===== GIVEN DATA =====
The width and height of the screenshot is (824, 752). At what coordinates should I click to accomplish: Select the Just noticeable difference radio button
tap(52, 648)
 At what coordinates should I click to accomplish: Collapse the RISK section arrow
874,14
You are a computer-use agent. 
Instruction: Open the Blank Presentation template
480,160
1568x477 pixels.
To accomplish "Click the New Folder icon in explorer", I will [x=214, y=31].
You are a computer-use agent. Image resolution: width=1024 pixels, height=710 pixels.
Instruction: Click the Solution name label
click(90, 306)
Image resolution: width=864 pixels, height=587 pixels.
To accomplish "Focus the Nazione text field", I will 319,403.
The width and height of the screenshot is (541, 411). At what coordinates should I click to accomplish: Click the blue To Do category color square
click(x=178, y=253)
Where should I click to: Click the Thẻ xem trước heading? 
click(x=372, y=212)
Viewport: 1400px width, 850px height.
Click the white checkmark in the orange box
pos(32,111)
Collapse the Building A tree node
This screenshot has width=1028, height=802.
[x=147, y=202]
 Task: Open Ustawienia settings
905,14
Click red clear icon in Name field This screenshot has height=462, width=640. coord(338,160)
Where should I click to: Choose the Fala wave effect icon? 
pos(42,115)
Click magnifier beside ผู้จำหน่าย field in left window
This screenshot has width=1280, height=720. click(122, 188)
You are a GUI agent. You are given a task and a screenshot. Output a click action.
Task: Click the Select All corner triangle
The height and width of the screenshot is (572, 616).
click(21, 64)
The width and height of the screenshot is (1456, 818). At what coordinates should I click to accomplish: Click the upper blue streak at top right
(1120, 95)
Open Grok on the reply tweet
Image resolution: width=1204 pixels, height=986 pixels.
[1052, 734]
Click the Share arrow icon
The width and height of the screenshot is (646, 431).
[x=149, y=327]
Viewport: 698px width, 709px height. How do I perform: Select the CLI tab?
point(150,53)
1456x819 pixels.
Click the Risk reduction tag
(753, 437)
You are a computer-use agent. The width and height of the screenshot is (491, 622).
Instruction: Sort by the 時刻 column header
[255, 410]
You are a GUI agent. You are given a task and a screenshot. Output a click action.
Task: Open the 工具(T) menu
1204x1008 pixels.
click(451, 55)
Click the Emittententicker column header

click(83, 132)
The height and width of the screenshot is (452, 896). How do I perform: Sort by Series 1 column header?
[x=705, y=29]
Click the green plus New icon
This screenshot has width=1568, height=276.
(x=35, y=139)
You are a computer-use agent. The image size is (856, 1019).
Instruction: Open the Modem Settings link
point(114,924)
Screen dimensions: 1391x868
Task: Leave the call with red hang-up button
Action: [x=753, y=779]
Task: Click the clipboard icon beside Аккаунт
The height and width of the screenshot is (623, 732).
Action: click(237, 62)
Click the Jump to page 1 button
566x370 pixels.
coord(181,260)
=====
Take from the material above the lines running from the one with "Image resolution: width=1204" through the one with "Task: Open the 工具(T) menu", and repeat them exactly, with nothing else.

_RESPONSE TO THIS EXERCISE_
Image resolution: width=1204 pixels, height=986 pixels.
[1052, 734]
Click the Share arrow icon
The width and height of the screenshot is (646, 431).
[x=149, y=327]
Viewport: 698px width, 709px height. How do I perform: Select the CLI tab?
point(150,53)
1456x819 pixels.
Click the Risk reduction tag
(753, 437)
You are a computer-use agent. The width and height of the screenshot is (491, 622).
Instruction: Sort by the 時刻 column header
[255, 410]
You are a GUI agent. You are given a task and a screenshot. Output a click action.
Task: Open the 工具(T) menu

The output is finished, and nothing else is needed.